From: DougEwell2@cs.com
Date: Thu Feb 01 2001 - 02:25:00 EST

Next message: Murray Sargent: "RE: Property error for U+2118?"
Previous message: DougEwell2@cs.com: "Fwd: Character encoding systems for Arabic Web pages ?"
Maybe in reply to: John Cowan: "Unicode 3.1: incomplete tags considered harmless/useful"
Messages sorted by: [ date ] [ thread ] [ subject ] [ author ] [ attachment ]
Mail actions: [ respond to this message ] [ mail a new topic ]

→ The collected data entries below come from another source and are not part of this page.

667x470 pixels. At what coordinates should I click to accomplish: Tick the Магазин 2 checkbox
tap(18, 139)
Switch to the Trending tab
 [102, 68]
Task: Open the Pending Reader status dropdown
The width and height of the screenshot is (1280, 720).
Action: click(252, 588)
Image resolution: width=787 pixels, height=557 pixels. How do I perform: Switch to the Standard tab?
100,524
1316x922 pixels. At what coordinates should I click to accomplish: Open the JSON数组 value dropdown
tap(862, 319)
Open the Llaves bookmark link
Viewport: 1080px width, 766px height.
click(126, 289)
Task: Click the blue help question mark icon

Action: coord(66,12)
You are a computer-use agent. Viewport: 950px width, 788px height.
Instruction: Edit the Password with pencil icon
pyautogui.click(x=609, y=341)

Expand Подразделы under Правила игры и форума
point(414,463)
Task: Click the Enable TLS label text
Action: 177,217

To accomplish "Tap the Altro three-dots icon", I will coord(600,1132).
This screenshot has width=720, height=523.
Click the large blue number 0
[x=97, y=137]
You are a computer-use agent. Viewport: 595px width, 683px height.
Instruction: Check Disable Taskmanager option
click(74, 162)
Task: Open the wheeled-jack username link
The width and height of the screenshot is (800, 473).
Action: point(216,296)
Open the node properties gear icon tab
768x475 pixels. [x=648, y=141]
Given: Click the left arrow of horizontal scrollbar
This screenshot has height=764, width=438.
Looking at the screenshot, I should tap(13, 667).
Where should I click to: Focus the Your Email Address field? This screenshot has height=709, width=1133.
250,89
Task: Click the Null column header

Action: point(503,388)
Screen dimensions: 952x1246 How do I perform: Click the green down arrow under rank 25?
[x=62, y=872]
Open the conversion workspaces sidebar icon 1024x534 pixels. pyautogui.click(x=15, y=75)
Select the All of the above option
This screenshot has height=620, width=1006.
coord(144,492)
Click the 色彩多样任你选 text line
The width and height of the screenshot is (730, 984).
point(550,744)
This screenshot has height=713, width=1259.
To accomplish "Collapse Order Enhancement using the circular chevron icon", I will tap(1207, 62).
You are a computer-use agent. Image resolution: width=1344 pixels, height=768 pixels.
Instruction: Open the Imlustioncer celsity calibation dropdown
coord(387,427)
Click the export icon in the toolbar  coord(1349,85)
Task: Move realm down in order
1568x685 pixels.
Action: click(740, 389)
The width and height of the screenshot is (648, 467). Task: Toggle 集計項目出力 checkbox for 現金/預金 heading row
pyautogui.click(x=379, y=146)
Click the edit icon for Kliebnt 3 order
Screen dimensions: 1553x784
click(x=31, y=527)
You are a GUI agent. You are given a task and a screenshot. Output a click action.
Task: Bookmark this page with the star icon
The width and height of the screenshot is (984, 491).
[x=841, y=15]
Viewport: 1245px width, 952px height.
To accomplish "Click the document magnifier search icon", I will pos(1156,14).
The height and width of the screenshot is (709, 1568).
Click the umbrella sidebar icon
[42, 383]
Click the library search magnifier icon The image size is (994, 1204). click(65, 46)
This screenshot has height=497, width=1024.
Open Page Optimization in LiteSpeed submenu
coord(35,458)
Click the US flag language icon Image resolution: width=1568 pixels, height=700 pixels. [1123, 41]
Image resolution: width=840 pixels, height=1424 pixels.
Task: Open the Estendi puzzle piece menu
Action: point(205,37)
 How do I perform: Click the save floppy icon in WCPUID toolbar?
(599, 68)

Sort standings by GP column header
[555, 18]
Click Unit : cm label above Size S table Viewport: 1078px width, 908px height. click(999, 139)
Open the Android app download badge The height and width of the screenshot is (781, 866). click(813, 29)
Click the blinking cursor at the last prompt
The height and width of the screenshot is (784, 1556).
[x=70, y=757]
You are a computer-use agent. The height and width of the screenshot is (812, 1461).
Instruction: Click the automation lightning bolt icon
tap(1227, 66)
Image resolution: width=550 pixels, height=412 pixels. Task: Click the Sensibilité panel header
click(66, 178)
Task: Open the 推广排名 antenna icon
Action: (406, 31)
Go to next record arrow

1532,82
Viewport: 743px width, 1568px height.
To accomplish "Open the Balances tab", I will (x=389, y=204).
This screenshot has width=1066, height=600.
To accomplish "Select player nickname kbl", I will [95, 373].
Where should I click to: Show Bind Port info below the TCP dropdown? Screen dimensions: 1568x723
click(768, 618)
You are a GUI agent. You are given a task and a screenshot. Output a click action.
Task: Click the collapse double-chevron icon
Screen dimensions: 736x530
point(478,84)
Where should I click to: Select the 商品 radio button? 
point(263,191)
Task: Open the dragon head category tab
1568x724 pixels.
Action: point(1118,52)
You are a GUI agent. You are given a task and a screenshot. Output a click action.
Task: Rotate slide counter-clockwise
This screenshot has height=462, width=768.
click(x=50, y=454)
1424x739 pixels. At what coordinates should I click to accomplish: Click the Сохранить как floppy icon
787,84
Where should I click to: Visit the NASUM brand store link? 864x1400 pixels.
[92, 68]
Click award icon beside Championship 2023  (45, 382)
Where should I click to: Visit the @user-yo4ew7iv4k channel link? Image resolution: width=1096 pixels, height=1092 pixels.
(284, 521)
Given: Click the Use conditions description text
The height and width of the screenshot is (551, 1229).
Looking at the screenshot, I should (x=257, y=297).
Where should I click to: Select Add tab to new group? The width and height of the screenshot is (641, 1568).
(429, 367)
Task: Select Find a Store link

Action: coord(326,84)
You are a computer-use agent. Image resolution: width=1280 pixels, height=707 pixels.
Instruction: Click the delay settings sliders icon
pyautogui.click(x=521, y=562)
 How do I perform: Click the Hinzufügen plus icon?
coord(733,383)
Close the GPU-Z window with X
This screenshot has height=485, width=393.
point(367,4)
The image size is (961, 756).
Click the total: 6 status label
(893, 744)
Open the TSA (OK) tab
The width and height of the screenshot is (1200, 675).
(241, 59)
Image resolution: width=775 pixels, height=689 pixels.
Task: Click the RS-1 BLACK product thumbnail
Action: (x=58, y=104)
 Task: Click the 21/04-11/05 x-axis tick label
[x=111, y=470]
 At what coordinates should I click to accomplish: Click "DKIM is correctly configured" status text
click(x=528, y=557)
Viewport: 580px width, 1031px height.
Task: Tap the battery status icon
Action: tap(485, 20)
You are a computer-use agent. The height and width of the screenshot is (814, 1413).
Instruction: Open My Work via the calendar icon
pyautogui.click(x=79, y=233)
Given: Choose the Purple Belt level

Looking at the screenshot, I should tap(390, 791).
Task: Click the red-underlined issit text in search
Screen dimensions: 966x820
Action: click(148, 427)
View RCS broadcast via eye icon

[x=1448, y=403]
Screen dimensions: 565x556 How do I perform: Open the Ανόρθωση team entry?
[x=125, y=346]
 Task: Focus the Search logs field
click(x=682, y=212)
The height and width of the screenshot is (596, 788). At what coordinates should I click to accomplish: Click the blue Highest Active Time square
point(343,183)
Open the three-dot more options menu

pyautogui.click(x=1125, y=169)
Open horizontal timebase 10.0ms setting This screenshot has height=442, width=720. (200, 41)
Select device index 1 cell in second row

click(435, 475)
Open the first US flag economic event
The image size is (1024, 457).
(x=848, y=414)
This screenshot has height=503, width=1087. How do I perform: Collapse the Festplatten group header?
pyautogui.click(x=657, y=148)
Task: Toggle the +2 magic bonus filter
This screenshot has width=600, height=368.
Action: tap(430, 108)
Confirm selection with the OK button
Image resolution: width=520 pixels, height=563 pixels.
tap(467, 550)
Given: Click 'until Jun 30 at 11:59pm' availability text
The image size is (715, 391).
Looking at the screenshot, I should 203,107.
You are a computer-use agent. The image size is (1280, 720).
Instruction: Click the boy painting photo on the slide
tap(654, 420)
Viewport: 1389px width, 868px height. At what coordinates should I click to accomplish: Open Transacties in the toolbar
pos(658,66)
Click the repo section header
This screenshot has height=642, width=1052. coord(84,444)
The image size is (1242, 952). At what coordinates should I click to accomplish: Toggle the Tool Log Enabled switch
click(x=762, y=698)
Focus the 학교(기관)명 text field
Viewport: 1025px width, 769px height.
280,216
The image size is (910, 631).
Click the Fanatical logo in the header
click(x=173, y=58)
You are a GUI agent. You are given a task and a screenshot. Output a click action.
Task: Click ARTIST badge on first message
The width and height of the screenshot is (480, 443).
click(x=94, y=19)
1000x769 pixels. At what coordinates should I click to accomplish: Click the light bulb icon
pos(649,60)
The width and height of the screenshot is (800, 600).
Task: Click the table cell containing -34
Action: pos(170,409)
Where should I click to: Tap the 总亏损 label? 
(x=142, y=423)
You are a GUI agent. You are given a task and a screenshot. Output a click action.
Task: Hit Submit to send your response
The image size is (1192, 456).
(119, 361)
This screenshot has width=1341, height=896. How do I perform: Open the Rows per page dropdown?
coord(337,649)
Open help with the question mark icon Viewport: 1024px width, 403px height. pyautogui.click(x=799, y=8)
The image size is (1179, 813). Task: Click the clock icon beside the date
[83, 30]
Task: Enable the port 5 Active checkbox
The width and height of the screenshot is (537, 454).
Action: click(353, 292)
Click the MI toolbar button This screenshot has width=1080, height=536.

In a message dated 2001-01-31 12:19:33 Pacific Standard Time,
jcowan@reutershealth.com writes:

> The section "Dangers of Incomplete Support" in section 13.7 seems to me
> to be far too strongly worded; it should be weakened or removed
> altogether.
>
> In particular, there is no reason why sequences of tag characters
> not beginning with LANGUAGE TAG or CANCEL TAG cannot be used
> for various purposes by private agreement. However, as currently
> worded, language-tag-interpreting applications SHOULD remove them,
> contrary to the usual Unicode view of not-understood content
> ("leave it alone").

What would be the meaning or benefit of a sequence of tag characters *not*
beginning with a tag header in the range U+E0001 through U+E001F? We are
already promised that tag characters may only be used to form valid tags, so
I don't see any benefit in allowing their use for privately defined purposes.
But clearly the restriction to U+E0001 LANGUAGE TAG and U+E007F CANCEL TAG
will be inappropriate as soon as another type of tag is defined.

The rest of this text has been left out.